Duncan Smith has insisted the aim of the shake-up of the welfare system is to “restore people’s lives” and tackle the “something for nothing” benefit culture inherited from Labour.

In October he told the Tory conference that many of the long-term sick and those with disabilities wanted to return to employment.

He said: “We won’t lift you out of poverty by simply transferring taxpayers’ money to you. With our help, you’ll work your way out of poverty.”

But Duffy said figures showed around £17 billion of benefits go unclaimed every year, either because people do not know they are entitled to it or because they were “too shamed by the system” to claim what they are due. In contrast, he said, benefit fraud accounts for around £1billion every year.

He said changes to benefits – for example, having Personal Independence Payment (PIP) replacing Disability Living Allowance (DLA) – would reduce levels of eligibility for many people.

“PIP is markedly less generous than DLA and is meant to cut out entitlement for hundreds of thousands of people will lose their entitlement to DLA as the benefit is transformed into PIP,” he said.

“When you get your PIP it may be less generous than DLA or in a small number of cases it may be more generous.

“That allows the government to claim that it is so-called targeting (of benefits), but the overall objective is to cut the level of spending.”

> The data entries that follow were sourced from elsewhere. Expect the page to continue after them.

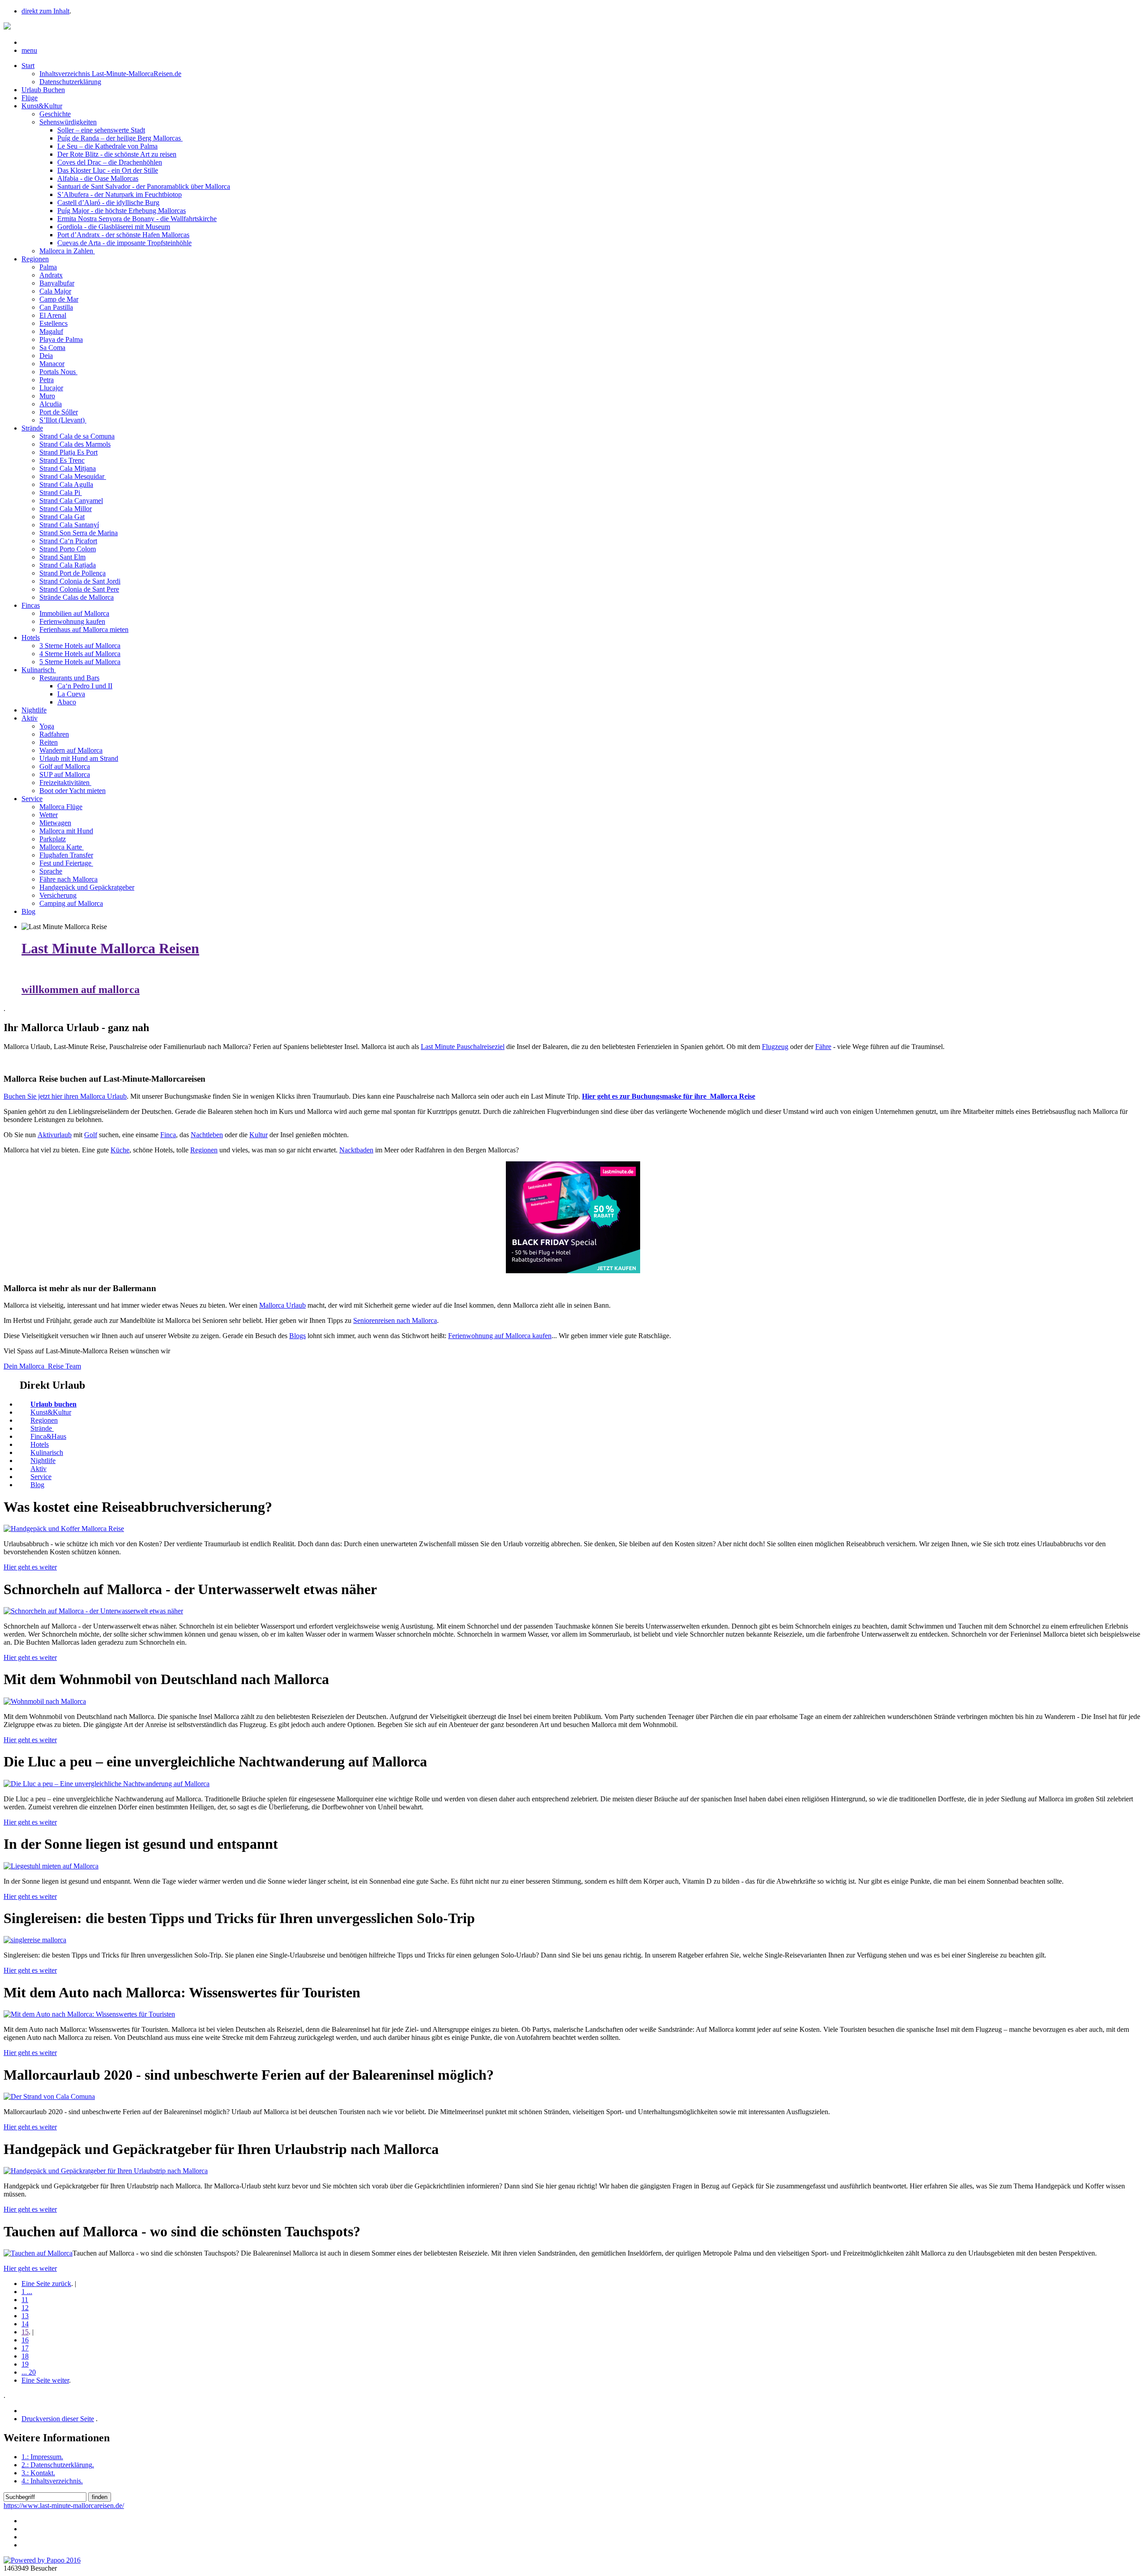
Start (27, 65)
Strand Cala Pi (60, 492)
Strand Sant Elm (62, 557)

Charities have also raised concerns about plans to cut £30 a week from some claimants of Employment and Support Allowance (ESA), a type of disability benefit.

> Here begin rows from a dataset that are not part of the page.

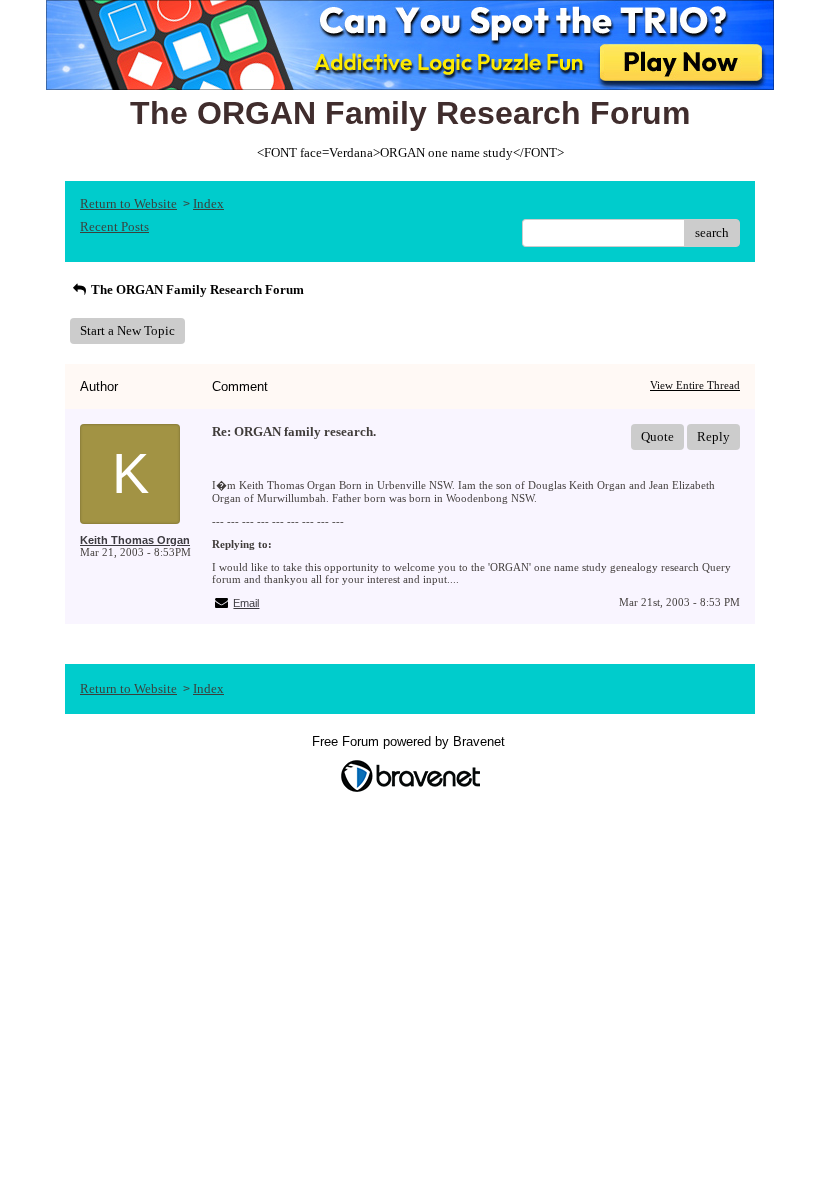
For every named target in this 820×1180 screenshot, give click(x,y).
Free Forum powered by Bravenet (410, 741)
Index (208, 203)
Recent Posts (114, 226)
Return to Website (128, 203)
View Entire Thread (695, 385)
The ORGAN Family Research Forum (196, 289)
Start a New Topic (127, 330)
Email (246, 603)
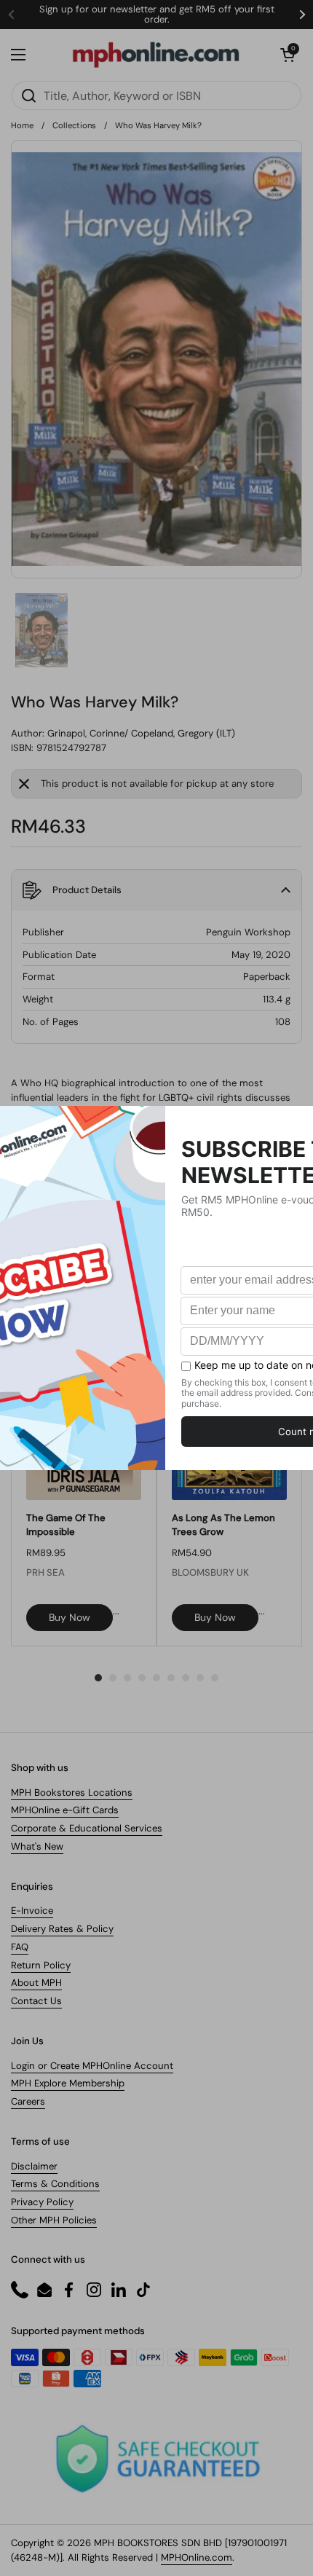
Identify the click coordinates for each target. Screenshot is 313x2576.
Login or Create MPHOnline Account (92, 2065)
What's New (37, 1846)
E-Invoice (32, 1910)
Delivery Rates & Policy (62, 1929)
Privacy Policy (42, 2202)
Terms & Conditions (55, 2184)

The proposal was announced by chancellor George Osborne in the July budget as a way of providing an incentive for claimants to return to work.

But Phil Reynolds, Parkinson’s UK Policy and Campaigns Advisor and co-chair of the Disability Benefits Consortium, said: “Our research reveals seven in ten people said cuts to ESA would cause their health to suffer, with almost half saying it would mean they would probably return to work later.

“Cutting disability benefits will push people who are struggling to make ends meet even closer to the edge, and will cause enormous suffering and anxiety.